Binding of antithrombin III and thrombin to immobilized heparin under flow conditions.

Abstract

The chemical immobilization of heparin onto polymeric materials through hydrophilic spacer groups was performed to improve the hemocompatibility of blood-contacting devices. Significant data have been gathered attesting to the biological activity of immobilized heparin in static in vitro studies (clotting times) and dynamic in vivo studies (thrombus formation). However, few studies have been performed to investigate the binding kinetics of spacer-immobilized heparin under flow (shear stress) with antithrombin III (ATIII) and thrombin. To help elucidate this binding mechanism, a mathematical model was developed which parallels experiments to measure protein binding and dissociation at the heparin immobilized surface under flow conditions. Heparinized tubing was prepared by chemically immobilizing a high-ATIII-affinity fraction of heparin onto the surface of poly(ethylene)-oxide grafted, poly(styrene-co-p-aminostyrene)-coated polyethylene tubing.

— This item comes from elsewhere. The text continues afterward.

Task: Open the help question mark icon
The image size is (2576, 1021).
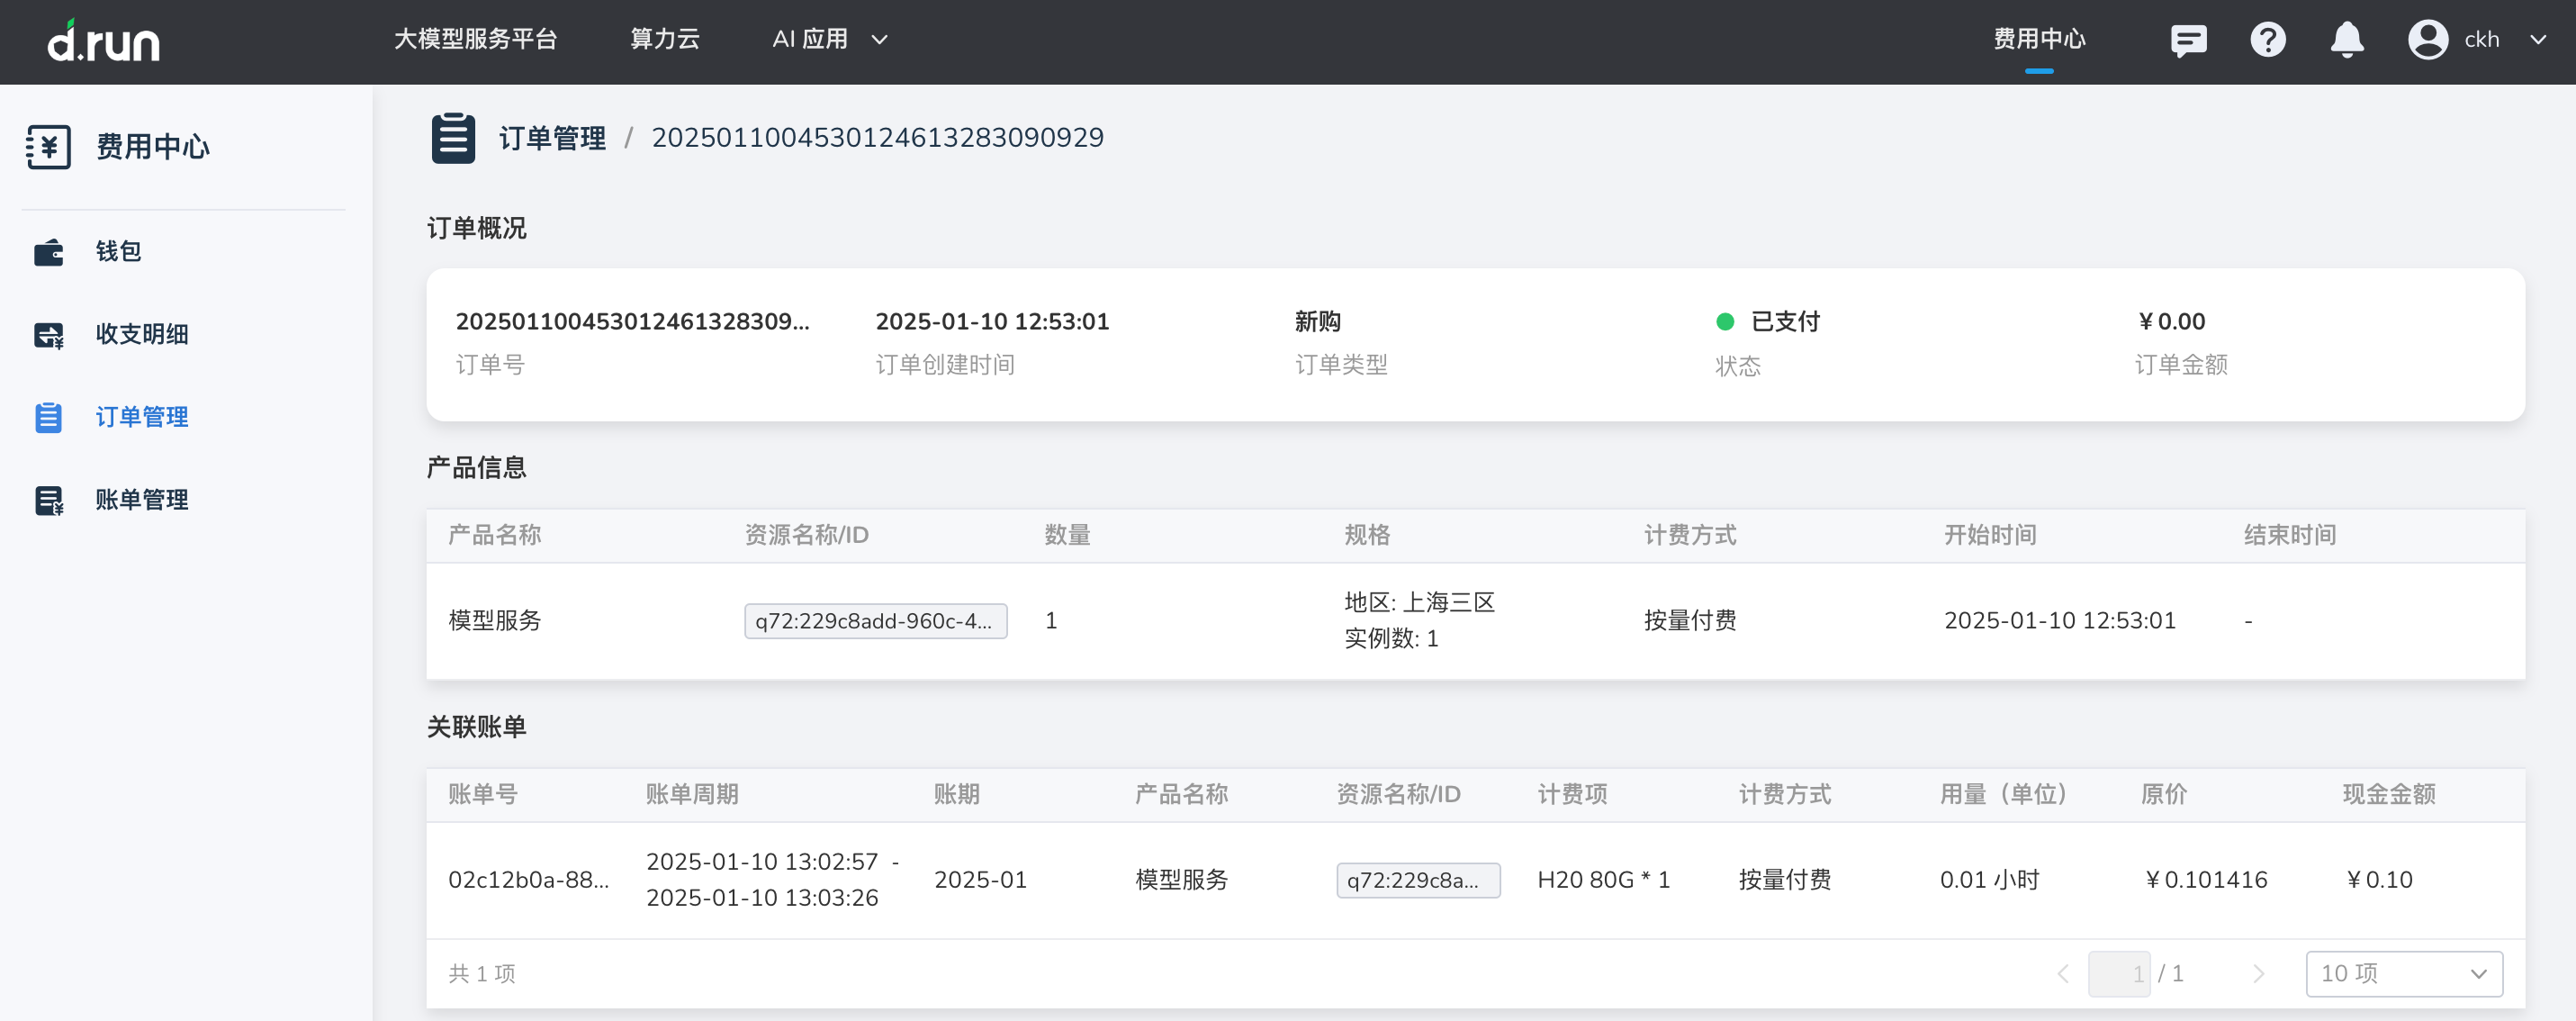Action: pyautogui.click(x=2267, y=40)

ATIII was first bound onto the immobilized heparin, followed by the introduction of thrombin to interact with ATIII. The concentration of thrombin-ATIII complex (TAT) flowing from the tubing was determined, and the dissociation rate constants (kD) of TAT from immobilized heparin were calculated as a function of flow rate. The results indicate that the dissociation rate constant of TAT varied with flow rate, especially low flow rates, high flow rates, and turbulent flow. As the TAT complex dissociates from immobilized heparin, this "recovered" heparin is available for subsequent binding of more ATIII and thrombin. These in vitro mathematical results may help support mechanisms and hypotheses generated for the biological activity of spacer-immobilized heparin observed during long-term in vivo and ex vivo experiments.